## DIRECTIONS:
Copy each of the following lines exactly as it appears.

** begin INPUT DATA **

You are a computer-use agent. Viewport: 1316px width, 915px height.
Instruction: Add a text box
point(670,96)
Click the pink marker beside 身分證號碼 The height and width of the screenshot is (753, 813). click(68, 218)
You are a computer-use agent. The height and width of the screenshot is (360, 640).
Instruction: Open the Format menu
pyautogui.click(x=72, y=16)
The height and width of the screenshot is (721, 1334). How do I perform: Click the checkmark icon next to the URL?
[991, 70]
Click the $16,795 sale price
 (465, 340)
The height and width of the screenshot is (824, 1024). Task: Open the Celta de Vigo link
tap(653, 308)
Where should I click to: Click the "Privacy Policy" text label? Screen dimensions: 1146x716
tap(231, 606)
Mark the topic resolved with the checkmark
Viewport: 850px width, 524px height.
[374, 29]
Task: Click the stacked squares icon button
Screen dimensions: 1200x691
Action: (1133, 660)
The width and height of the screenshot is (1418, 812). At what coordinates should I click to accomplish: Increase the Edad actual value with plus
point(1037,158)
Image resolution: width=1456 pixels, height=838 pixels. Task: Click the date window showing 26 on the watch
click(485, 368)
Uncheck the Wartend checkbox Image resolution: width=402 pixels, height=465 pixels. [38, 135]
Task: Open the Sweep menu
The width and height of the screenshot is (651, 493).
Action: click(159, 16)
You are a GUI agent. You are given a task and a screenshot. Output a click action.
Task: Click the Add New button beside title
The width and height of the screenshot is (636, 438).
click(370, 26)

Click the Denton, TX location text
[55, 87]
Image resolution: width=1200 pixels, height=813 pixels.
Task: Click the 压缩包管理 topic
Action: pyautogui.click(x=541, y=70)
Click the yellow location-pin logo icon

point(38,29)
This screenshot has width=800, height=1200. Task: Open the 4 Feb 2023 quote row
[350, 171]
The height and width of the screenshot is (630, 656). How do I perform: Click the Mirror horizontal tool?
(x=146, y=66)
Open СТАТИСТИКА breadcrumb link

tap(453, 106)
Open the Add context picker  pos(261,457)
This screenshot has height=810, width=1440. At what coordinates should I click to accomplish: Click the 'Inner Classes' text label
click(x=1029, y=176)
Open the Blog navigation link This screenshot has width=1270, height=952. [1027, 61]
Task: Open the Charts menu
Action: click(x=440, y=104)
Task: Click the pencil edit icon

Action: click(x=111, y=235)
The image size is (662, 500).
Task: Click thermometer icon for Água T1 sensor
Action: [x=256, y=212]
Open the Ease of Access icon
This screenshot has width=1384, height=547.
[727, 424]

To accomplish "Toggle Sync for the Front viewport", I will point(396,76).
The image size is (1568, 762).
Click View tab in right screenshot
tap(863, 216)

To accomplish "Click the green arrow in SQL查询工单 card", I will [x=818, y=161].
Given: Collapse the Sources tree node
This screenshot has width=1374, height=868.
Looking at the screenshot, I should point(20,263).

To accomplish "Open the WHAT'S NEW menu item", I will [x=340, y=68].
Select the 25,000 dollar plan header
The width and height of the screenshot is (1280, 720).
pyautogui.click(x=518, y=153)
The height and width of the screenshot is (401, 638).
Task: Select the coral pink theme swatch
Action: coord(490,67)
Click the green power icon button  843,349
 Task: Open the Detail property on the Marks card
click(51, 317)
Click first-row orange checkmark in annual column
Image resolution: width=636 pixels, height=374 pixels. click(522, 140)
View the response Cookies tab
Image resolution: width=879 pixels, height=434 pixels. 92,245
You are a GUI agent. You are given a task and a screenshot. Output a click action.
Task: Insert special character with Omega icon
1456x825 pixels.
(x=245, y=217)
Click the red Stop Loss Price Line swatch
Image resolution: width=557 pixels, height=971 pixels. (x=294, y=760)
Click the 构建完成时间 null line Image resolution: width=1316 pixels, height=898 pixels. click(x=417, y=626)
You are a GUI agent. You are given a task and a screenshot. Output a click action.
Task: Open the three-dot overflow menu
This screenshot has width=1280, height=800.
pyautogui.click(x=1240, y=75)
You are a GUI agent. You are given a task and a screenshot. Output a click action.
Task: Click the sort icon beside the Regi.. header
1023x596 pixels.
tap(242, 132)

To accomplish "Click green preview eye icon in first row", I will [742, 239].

** end INPUT DATA **

## WRITTEN ANSWER:
You are a computer-use agent. Viewport: 1316px width, 915px height.
Instruction: Add a text box
point(670,96)
Click the pink marker beside 身分證號碼 The height and width of the screenshot is (753, 813). click(68, 218)
You are a computer-use agent. The height and width of the screenshot is (360, 640).
Instruction: Open the Format menu
pyautogui.click(x=72, y=16)
The height and width of the screenshot is (721, 1334). How do I perform: Click the checkmark icon next to the URL?
[991, 70]
Click the $16,795 sale price
 (465, 340)
The height and width of the screenshot is (824, 1024). Task: Open the Celta de Vigo link
tap(653, 308)
Where should I click to: Click the "Privacy Policy" text label? Screen dimensions: 1146x716
tap(231, 606)
Mark the topic resolved with the checkmark
Viewport: 850px width, 524px height.
[374, 29]
Task: Click the stacked squares icon button
Screen dimensions: 1200x691
Action: (1133, 660)
The width and height of the screenshot is (1418, 812). At what coordinates should I click to accomplish: Increase the Edad actual value with plus
point(1037,158)
Image resolution: width=1456 pixels, height=838 pixels. Task: Click the date window showing 26 on the watch
click(485, 368)
Uncheck the Wartend checkbox Image resolution: width=402 pixels, height=465 pixels. [38, 135]
Task: Open the Sweep menu
The width and height of the screenshot is (651, 493).
Action: click(159, 16)
You are a GUI agent. You are given a task and a screenshot. Output a click action.
Task: Click the Add New button beside title
The width and height of the screenshot is (636, 438).
click(370, 26)

Click the Denton, TX location text
[55, 87]
Image resolution: width=1200 pixels, height=813 pixels.
Task: Click the 压缩包管理 topic
Action: pyautogui.click(x=541, y=70)
Click the yellow location-pin logo icon

point(38,29)
This screenshot has width=800, height=1200. Task: Open the 4 Feb 2023 quote row
[350, 171]
The height and width of the screenshot is (630, 656). How do I perform: Click the Mirror horizontal tool?
(x=146, y=66)
Open СТАТИСТИКА breadcrumb link

tap(453, 106)
Open the Add context picker  pos(261,457)
This screenshot has height=810, width=1440. At what coordinates should I click to accomplish: Click the 'Inner Classes' text label
click(x=1029, y=176)
Open the Blog navigation link This screenshot has width=1270, height=952. [1027, 61]
Task: Open the Charts menu
Action: click(x=440, y=104)
Task: Click the pencil edit icon

Action: click(x=111, y=235)
The image size is (662, 500).
Task: Click thermometer icon for Água T1 sensor
Action: [x=256, y=212]
Open the Ease of Access icon
This screenshot has width=1384, height=547.
[727, 424]

To accomplish "Toggle Sync for the Front viewport", I will point(396,76).
The image size is (1568, 762).
Click View tab in right screenshot
tap(863, 216)

To accomplish "Click the green arrow in SQL查询工单 card", I will [x=818, y=161].
Given: Collapse the Sources tree node
This screenshot has width=1374, height=868.
Looking at the screenshot, I should point(20,263).

To accomplish "Open the WHAT'S NEW menu item", I will [x=340, y=68].
Select the 25,000 dollar plan header
The width and height of the screenshot is (1280, 720).
pyautogui.click(x=518, y=153)
The height and width of the screenshot is (401, 638).
Task: Select the coral pink theme swatch
Action: coord(490,67)
Click the green power icon button  843,349
 Task: Open the Detail property on the Marks card
click(51, 317)
Click first-row orange checkmark in annual column
Image resolution: width=636 pixels, height=374 pixels. click(522, 140)
View the response Cookies tab
Image resolution: width=879 pixels, height=434 pixels. 92,245
You are a GUI agent. You are given a task and a screenshot. Output a click action.
Task: Insert special character with Omega icon
1456x825 pixels.
(x=245, y=217)
Click the red Stop Loss Price Line swatch
Image resolution: width=557 pixels, height=971 pixels. (x=294, y=760)
Click the 构建完成时间 null line Image resolution: width=1316 pixels, height=898 pixels. click(x=417, y=626)
You are a GUI agent. You are given a task and a screenshot. Output a click action.
Task: Open the three-dot overflow menu
This screenshot has width=1280, height=800.
pyautogui.click(x=1240, y=75)
You are a GUI agent. You are given a task and a screenshot. Output a click action.
Task: Click the sort icon beside the Regi.. header
1023x596 pixels.
tap(242, 132)

To accomplish "Click green preview eye icon in first row", I will [742, 239].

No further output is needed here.